Bass juga banyak membuat komposisi dan aransemen, terutama untuk seksi brass dan woodwind untuk musisi satu regenerasi di atasnya, seperti Barry Likumahuwa, Dimas Pradipta, Janina Ahadi, bahkan musisi senior Candra Darusman. Menurut Bass, Jazz adalah dunia musiknya ketika dirinya berada direntang usia 14 hingga 22 tahun.
Seiring berjalannya waktu, kepribadian musikalnya mulai tumbuh. Bass secara perlahan tapi pasti mulai open minded dan beranjak dari zona nyaman. Semakin mendalami dan mengerti teori fundamental akademis Jazz Bass makin bisa mengapresiasi musik yang lebih simple.

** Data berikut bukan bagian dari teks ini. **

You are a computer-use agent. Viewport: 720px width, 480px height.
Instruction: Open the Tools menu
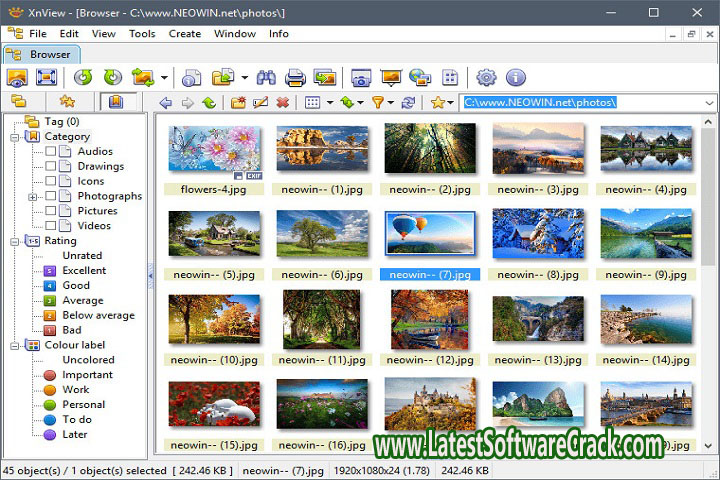coord(142,33)
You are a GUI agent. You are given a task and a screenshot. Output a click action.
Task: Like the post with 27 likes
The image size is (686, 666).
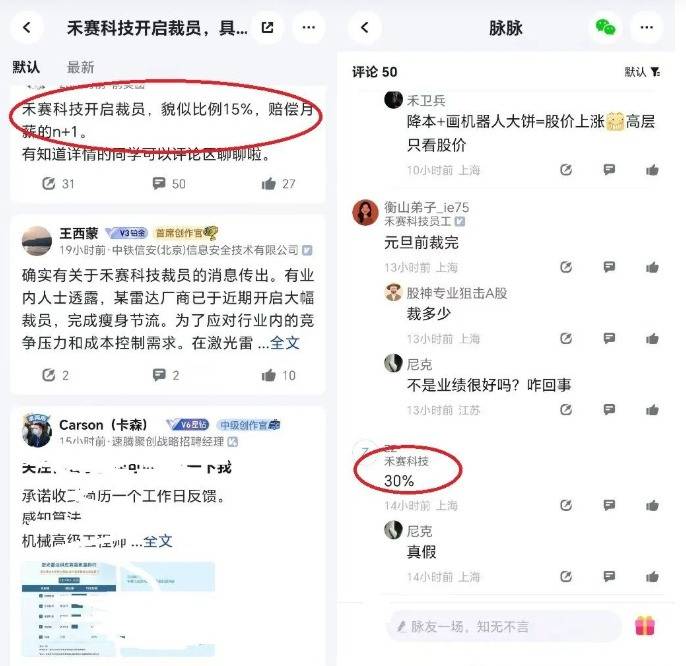coord(278,184)
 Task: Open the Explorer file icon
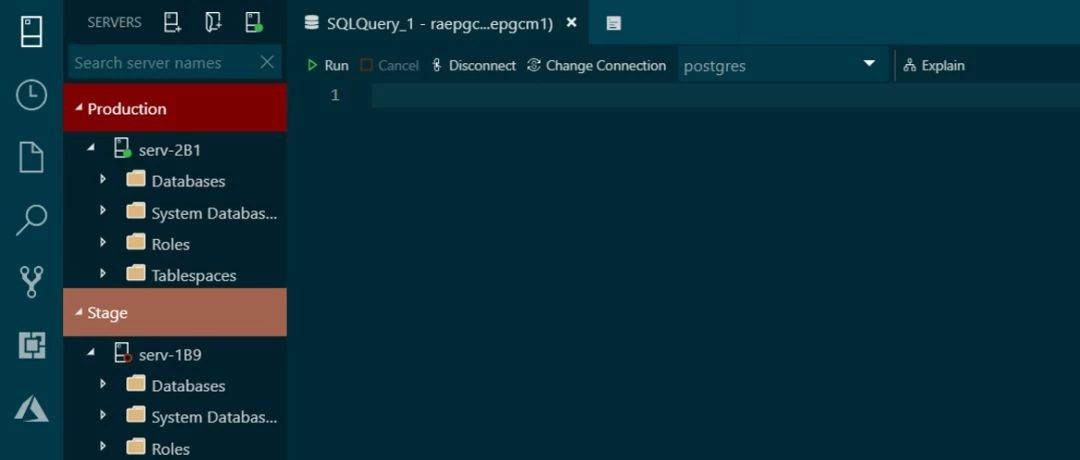(32, 157)
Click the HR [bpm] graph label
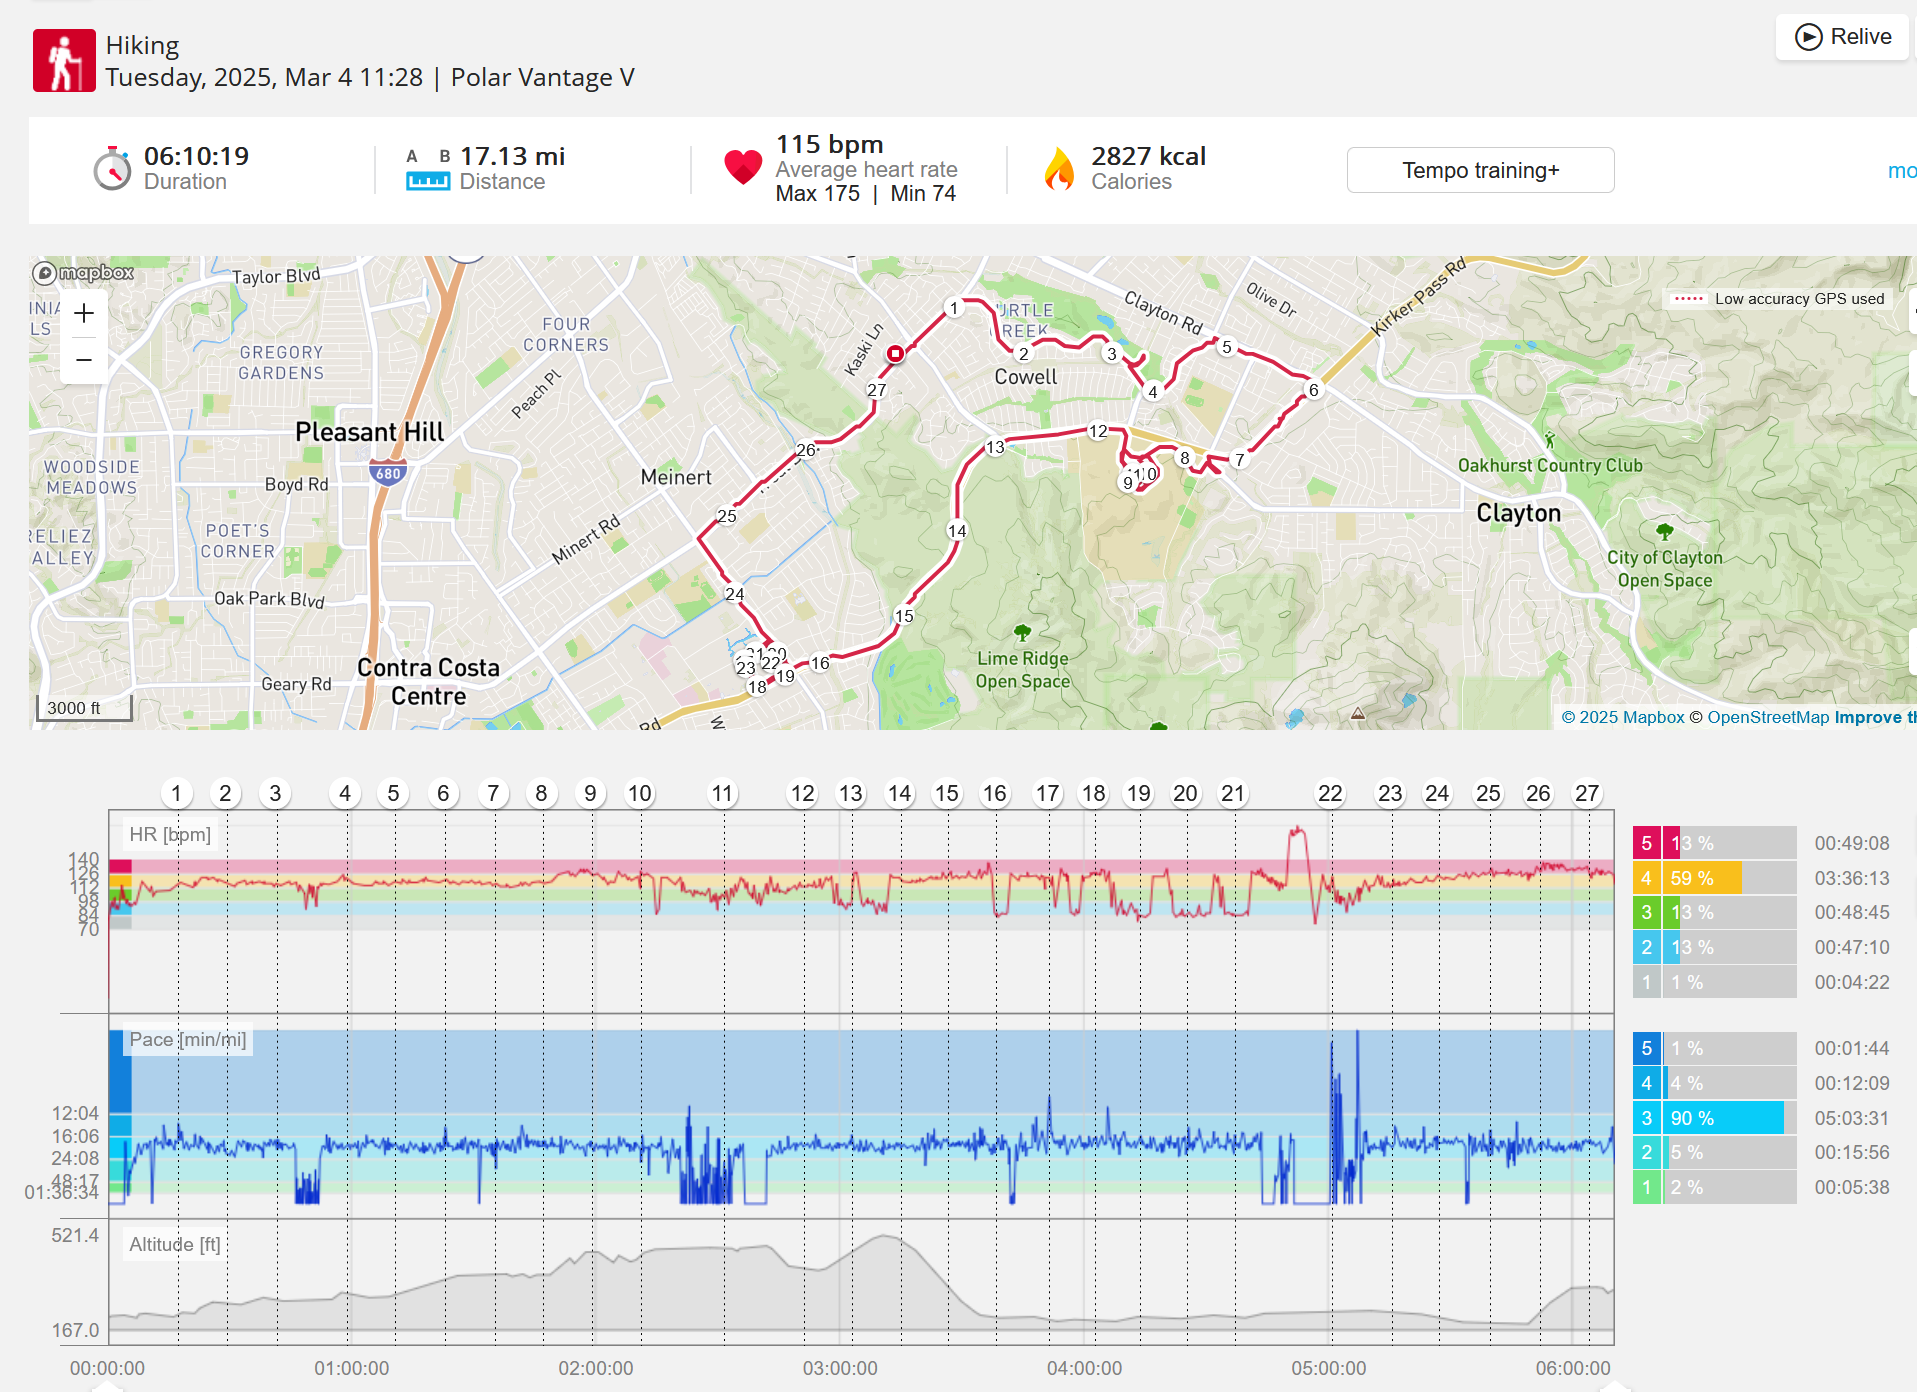This screenshot has width=1917, height=1392. (170, 835)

Lalu Bass juga mengamati dan banyak berdiskusi dengan anak didiknya di Raffles School tempat Bass mengajar, yang menyukai musik kekinian. “Begitu saya masuk sekolah jazz, banyak musisi yang lebih jago dan lebih musikal dibanding saya, tapi mereka bisa menerima musik ‘kekinian’. Ini pembelajaran buat saya," ungkapnya.
Dan kini Bass bereksplorasi dengan beragam genre, mulai dari musik pop, rock, dangdut dan lainnya. Bass pun menulis partitur lagu baik karyanya sendiri maupun orang lain.
PENDIDIKAN FORMAL BERSINERGI DENGAN MUSIK
Idiom bahwa ‘boleh menekuni musik, tapi perlu belajar akademis’. Hal tersebut dipegang teguh oleh keluarga Denis ‘The Sax Man’ Sibbald. Untuk itulah, Bass wajib menggenggam pendidikan formal. Setelah lulus SD Tarakanita 1, Barito, Jakarta Selatan, Bass melanjutkan ke SLTP di Raffles Christian International School, Jakarta Selatan, dan mendapatkan beasiswa sampai Grade 8.
Selinear dengan Gadiz, kakaknya, di tahun 2008, Bass berangkat ke Canada, melanjutkan studinya di Bronte College, Mississauga untuk menyelesaikan SLTA-nya disana. Selanjutnya, Bass meneruskan studinya di University of Toronto, Canada dan menekuni bidang Business and Administration.
Kembali ke Indonesia, Bass hanya berdiam diri 3 bulan di Jakarta lalu kembali menempuh studi di bidang musik di Lasalle College of the Art di Singapura. Tahun 2016 Bass menyelesaikan studi musik strata satunya dan mendapatkan gelar Bachelor of Arts with First Class Honours in the field of the study of Performing Arts. Sesudah menyelesaikan S1, Bass kembali ke Jakarta. Disamping bermain musik secara professional Bass juga mengabdi sebagai
pengajar tingkat SMA di almamaternya, Raffles International School tahun 2016-2017. Selanjutnya Bass menjadi pengajar tingkat universitas di Universitas Pelita Harapan, Karawaci dari tahun 2018 hingga sekarang.
Mengajar murid dan main di panggung itu dunia yang hanya berbeda, kisah Bass. Kenikmatan dan kesenangan juga beda. “Manggung itu instant dan entertaining, jika penonton senang itu feedback energi buat musisi. Kalau ngajar itu cape jika muridnya malas latihan, kekesalannya memuncak di akhir semester. Bahagia kalau murid bisa mengikuti pelajaran dan ujian dengan nilai yang baik, ada kepuasan kita sebagai pengajar,” curhat Bass lagi.